What do you use for sequencing the tracks and setting the spacing between them and all that?

I use two different workflows for that. When I’m doing the initial processing of each of the WAV files, I’m typically in, or lately I’m in PreSonus Studio One.

In the Project Page?

No, the good old Song Page. The reason that I can’t use the Project Page, and that I can’t use the other program that I use, [Steinberg] Wavelab, is because as part of the mastering workflow, you want to A/B your mix, to be sure you’re making an improvement and you haven’t taken a step backwards. Well, I have a Dangerous Monitor ST, and I route one output in the raw mix to the other, so that at any given time I can hit that button and hear what the mix sounds like. I don’t have to go through and click plug-ins, I don’t have to find windows, I don’t have to do any of that stuff. It’s very easy. When you’re mastering those little moments like that are the ones that make all the difference, because you’re going to hear things that you didn’t hear before.

Dangerous Liaison
Hamiel uses the Dangerous Music Liaison, a programmable analog patching device, to switch hardware processors in and out of his mastering signal path

So you’re A/Bing between the unprocessed and the processed.

That is correct.

What do you use for monitoring when you’re mastering.
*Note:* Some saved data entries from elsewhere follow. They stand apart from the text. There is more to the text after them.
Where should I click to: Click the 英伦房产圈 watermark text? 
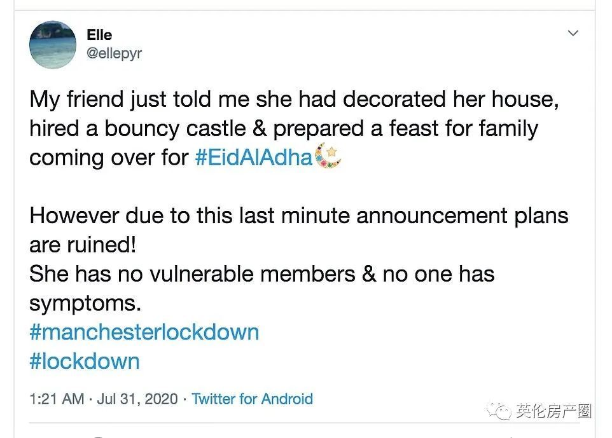click(553, 411)
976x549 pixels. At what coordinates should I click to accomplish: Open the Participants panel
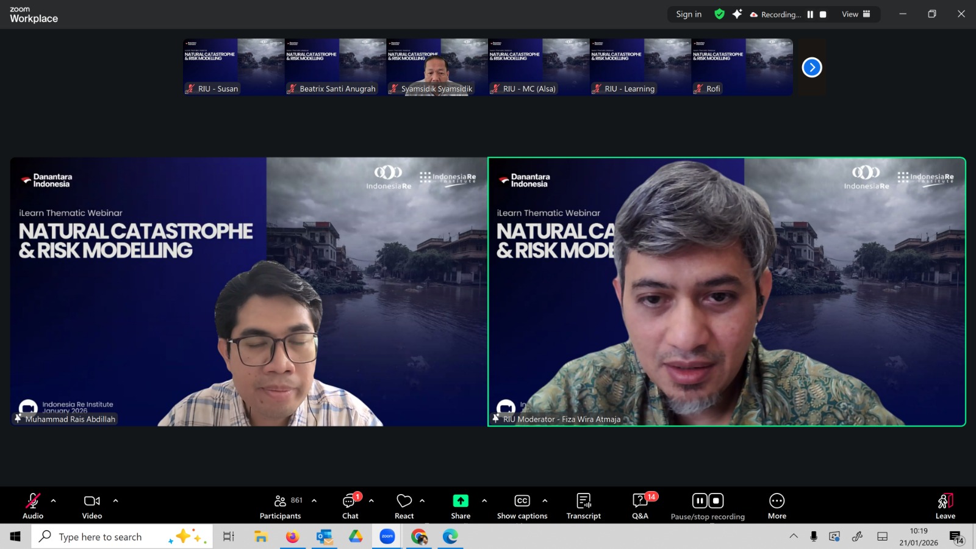tap(280, 506)
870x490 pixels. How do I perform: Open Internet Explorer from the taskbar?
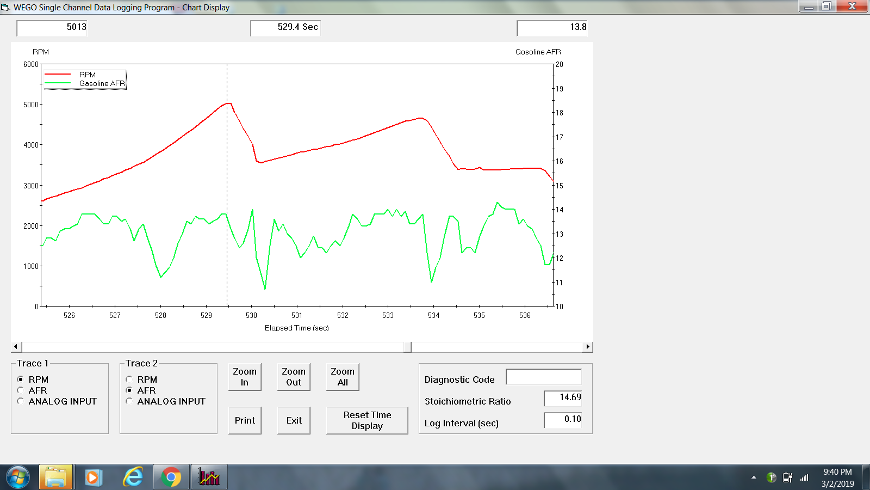[x=133, y=477]
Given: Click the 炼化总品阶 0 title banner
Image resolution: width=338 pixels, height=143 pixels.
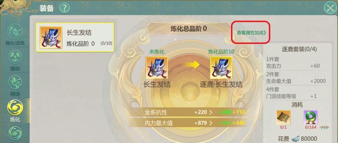Looking at the screenshot, I should click(189, 29).
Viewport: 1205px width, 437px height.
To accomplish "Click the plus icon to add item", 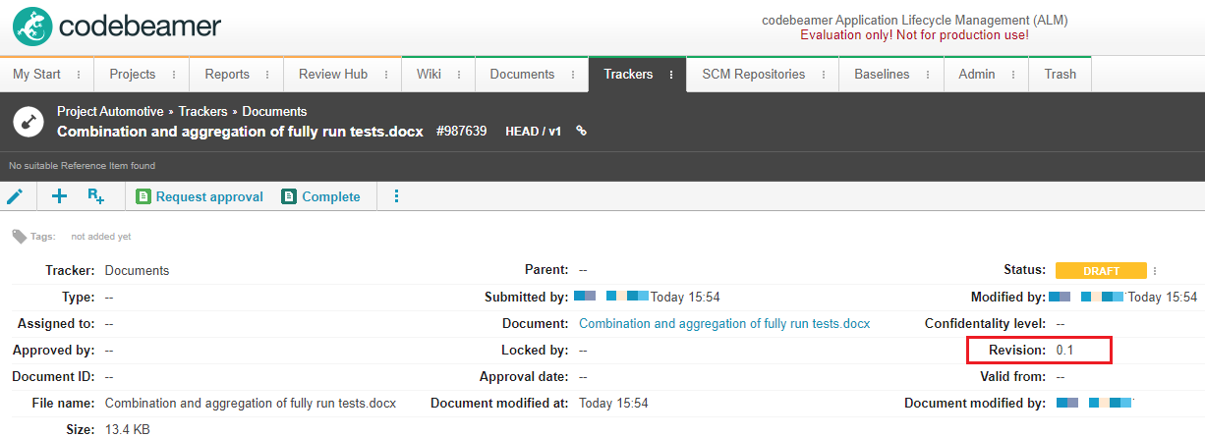I will pos(59,196).
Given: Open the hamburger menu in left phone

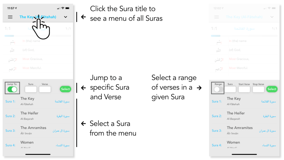Looking at the screenshot, I should [x=10, y=17].
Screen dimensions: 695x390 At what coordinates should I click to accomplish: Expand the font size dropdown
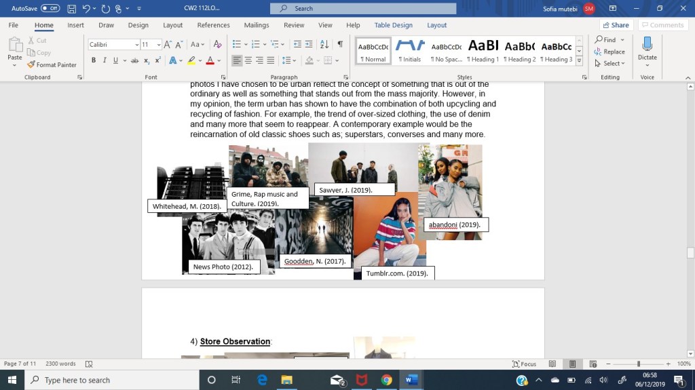159,45
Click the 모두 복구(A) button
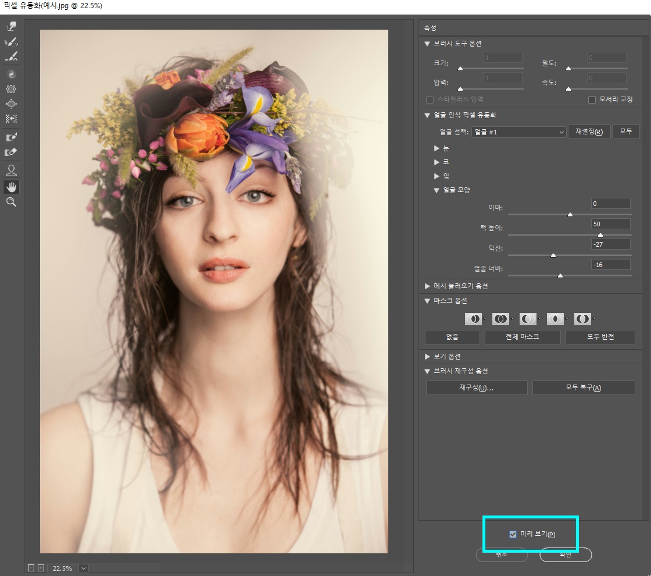 (584, 387)
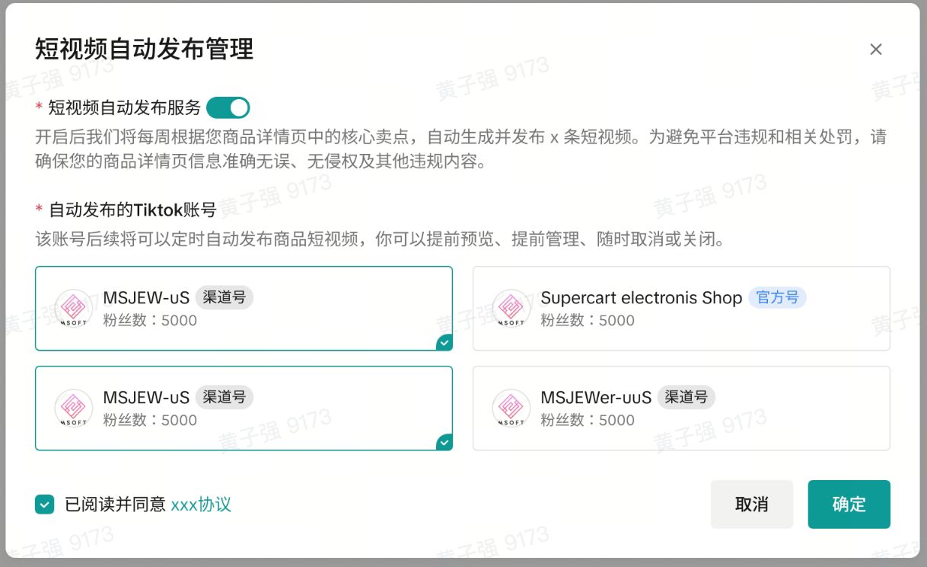Click 粉丝数：5000 under MSJEWer-uuS
The image size is (927, 567).
coord(588,420)
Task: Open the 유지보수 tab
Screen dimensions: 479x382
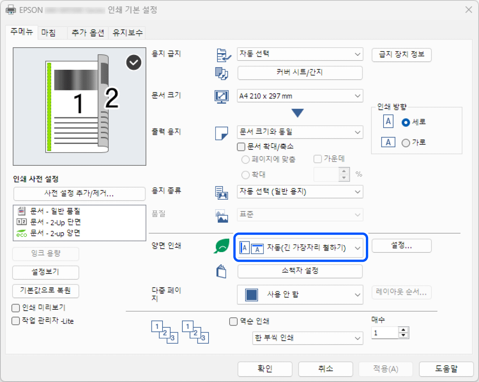Action: pyautogui.click(x=127, y=33)
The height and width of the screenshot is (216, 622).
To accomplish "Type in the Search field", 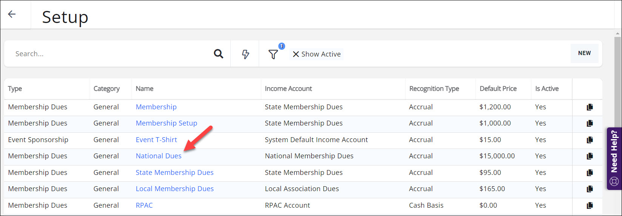I will click(110, 54).
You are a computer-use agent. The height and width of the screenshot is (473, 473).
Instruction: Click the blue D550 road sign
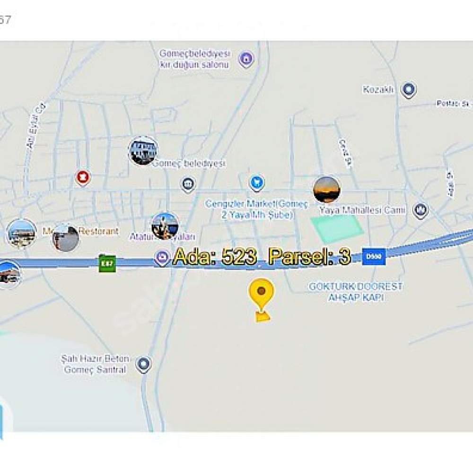(374, 257)
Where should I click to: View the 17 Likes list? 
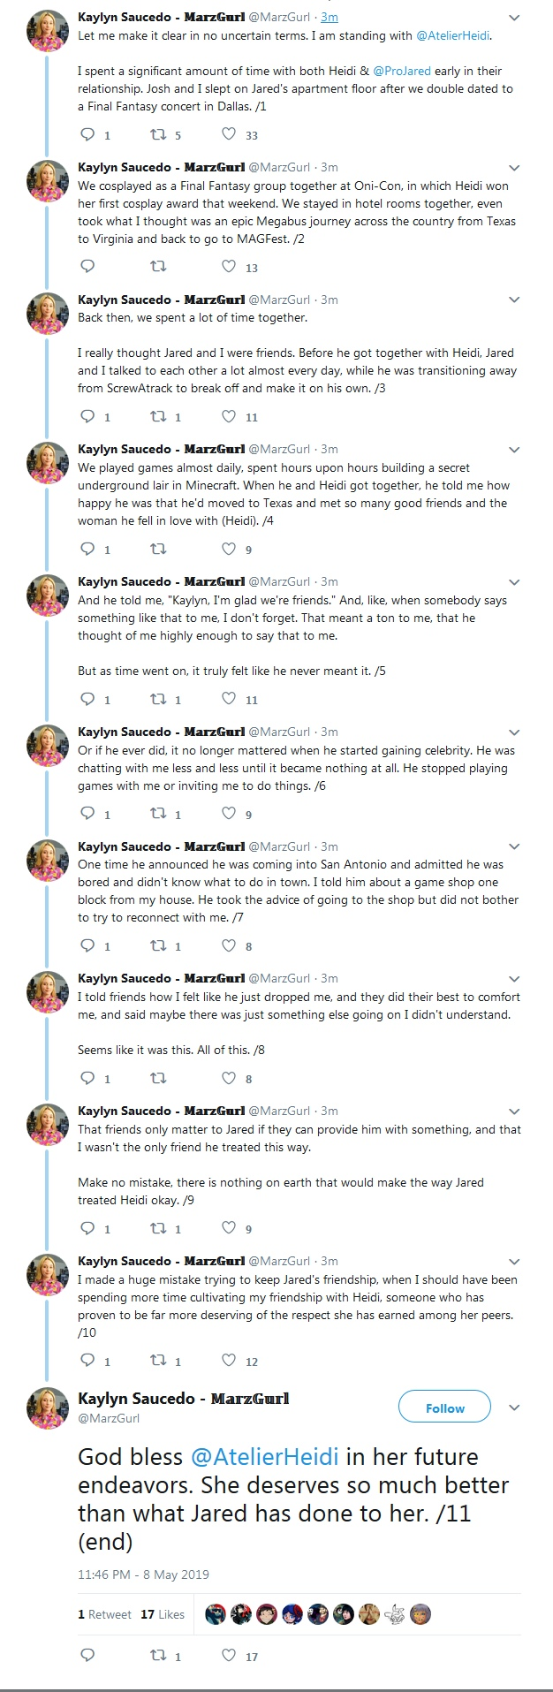point(163,1613)
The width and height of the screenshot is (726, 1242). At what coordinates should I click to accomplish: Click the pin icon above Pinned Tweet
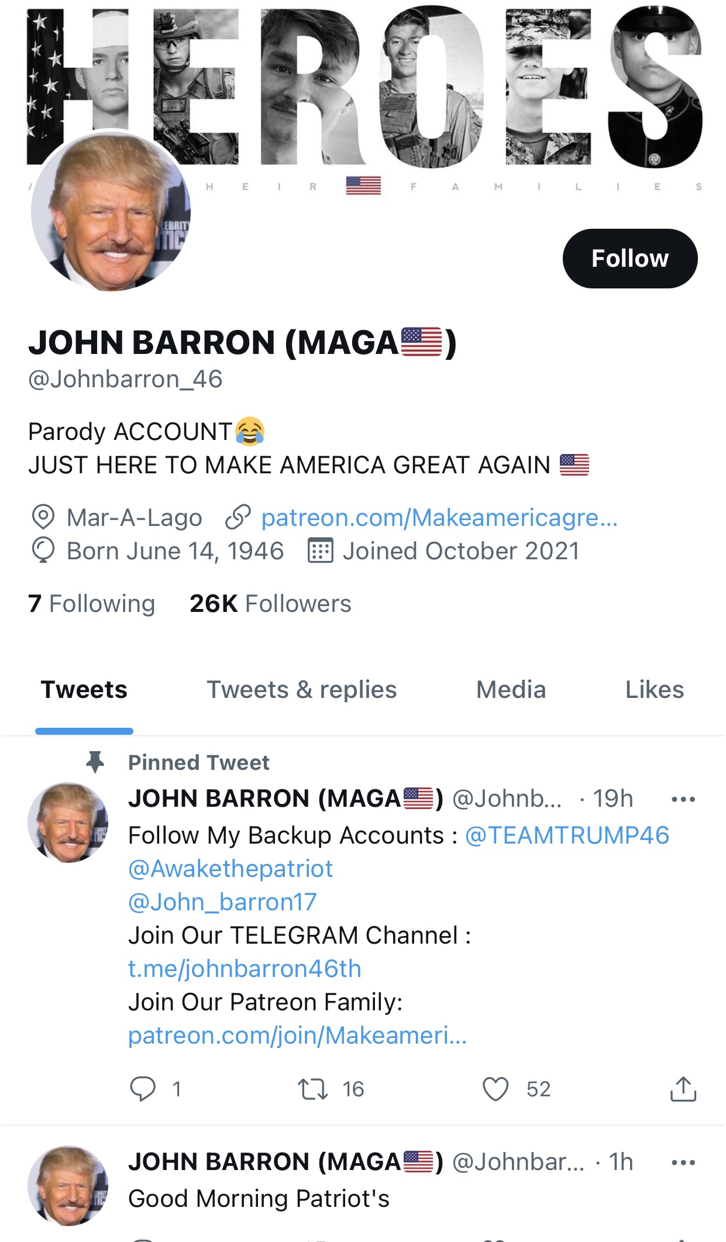[x=95, y=762]
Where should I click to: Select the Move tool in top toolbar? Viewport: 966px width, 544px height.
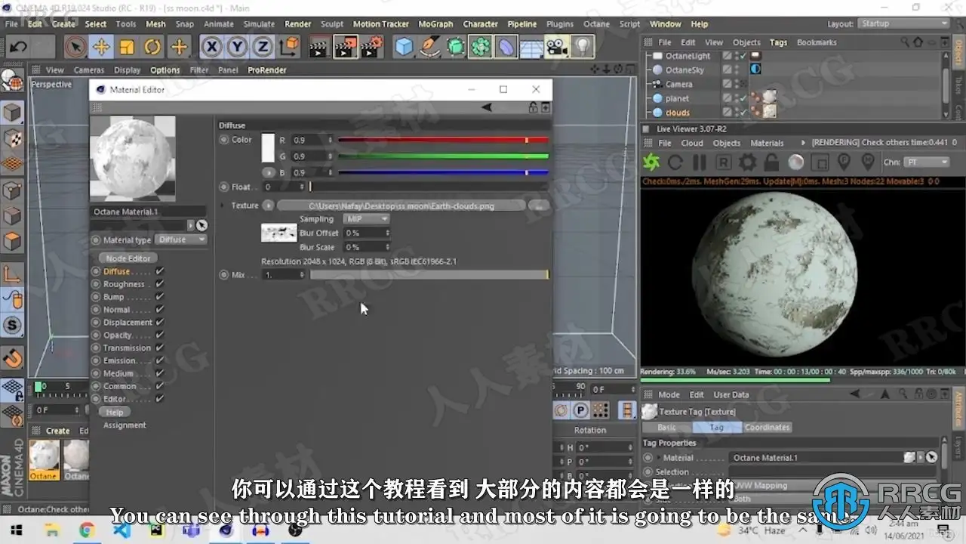click(x=100, y=48)
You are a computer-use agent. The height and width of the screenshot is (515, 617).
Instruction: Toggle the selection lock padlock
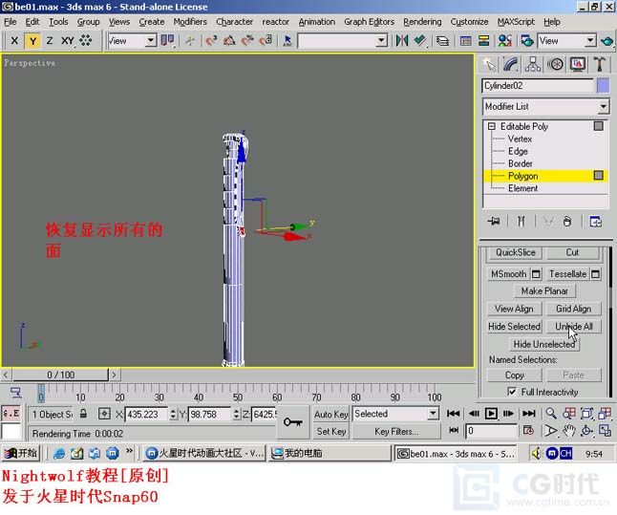[x=82, y=414]
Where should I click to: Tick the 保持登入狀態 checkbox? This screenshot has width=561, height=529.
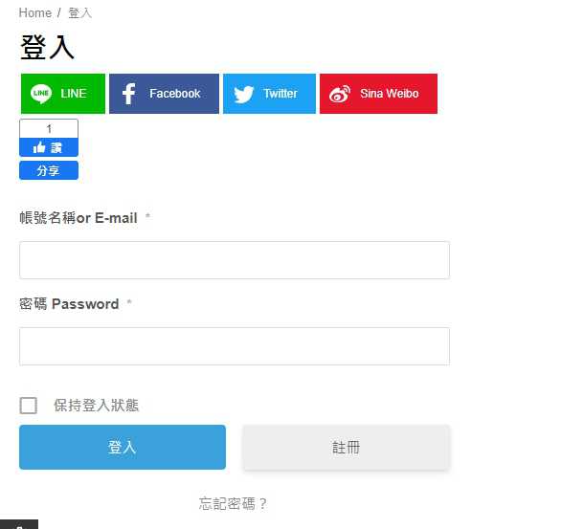[x=29, y=406]
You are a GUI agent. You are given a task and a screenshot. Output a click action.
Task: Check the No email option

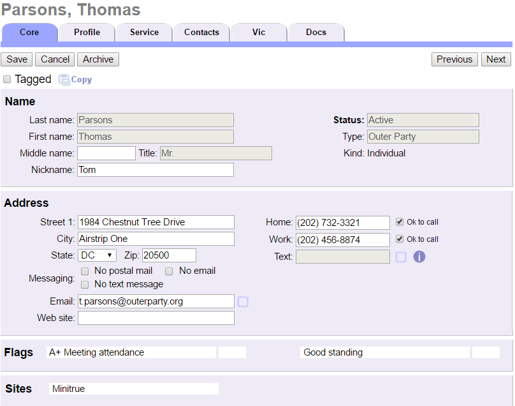pyautogui.click(x=169, y=271)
I have a pair of Focal SM9s, with a Dynaudio BM14 or 15 MK II sub. Those are the main monitors.

You have other Dangerous gear in addition to the Monitor ST, right? Do you have the Dangerous Compressor?

Yeah. I have quite a bit of Dangerous gear. I have the Dangerous Master and the Dangerous Liason, that’s my mastering backbone basically.

What does Liaison do?

Liaison is like a push-button-style patch bay kind of a thing. Basically, it allows you to use your hardware kind of like you’d use plug-ins. So you can quickly A/B, you can quickly turn things on and off. It has two busses, so you can add things to one bus or another bus.

So you can use it to patch hardware into the mastering signal path?

Exactly. You pre-patch your gear into it. And then you can selectively add or remove it from the signal path. For me it’s indispensable. If you’re going to use hardware as part of your mastering process, you have to have a piece of gear like that. Because you can’t take the time to turn around and unplug something from a patch bay and then re-listen to it and then plug it back in, you’re going to forget your perspective on the material during that time. I can do mid-side and parallel processing both, with those two pieces of gear in conjunction with each other. And then I have a Dangerous Compressor and I also have two Dangerous Convert-2's. One of them feeds the analog mastering chain and the other one feeds my monitor path.

Those are converters?

Yes. Those are the DACs.

Do you find that those converters do something positive to the material, just by running it through them?

The converters, yes. It’s all pretty clean, which is what you want in a DAC. It’s hard to explain. I did a DAC shootout when I got my first Convert-2, and the way I kind of explained it is, I’m a scientific guy, I like to understand how things work. And there are a lot of different adjectives you can use to describe it. The imaging’s a bit better, it feels more cohesive. But it was something about the music that just felt better. I don’t know why, I don’t know what is happening or why it feels better. But at the end of the day better is better and that makes me happy.

Interesting.

And the other thing about converters is: Every single audio decision you make is cumulative. So, if you have two analog to digital converters, let’s talk ADC’s for a minute. And you’re like “Well, these two converters are very similar. This other one is cheaper, it doesn’t quite sound as good, but it’s still small and different, it doesn’t matter to me.” So what happens when you record 30 channels of input? If you make a few bad decisions, they add up. I shouldn’t say ”bad, " I should say “poor.” Poor audio decisions add up the same way good audio decisions do. And if these converters are just a little bit better, or this piece of gear is just a little bit better. All of those things work together to make a better result, so at the end your almost imperceptible difference becomes a perceptible difference because you’ve made those decisions.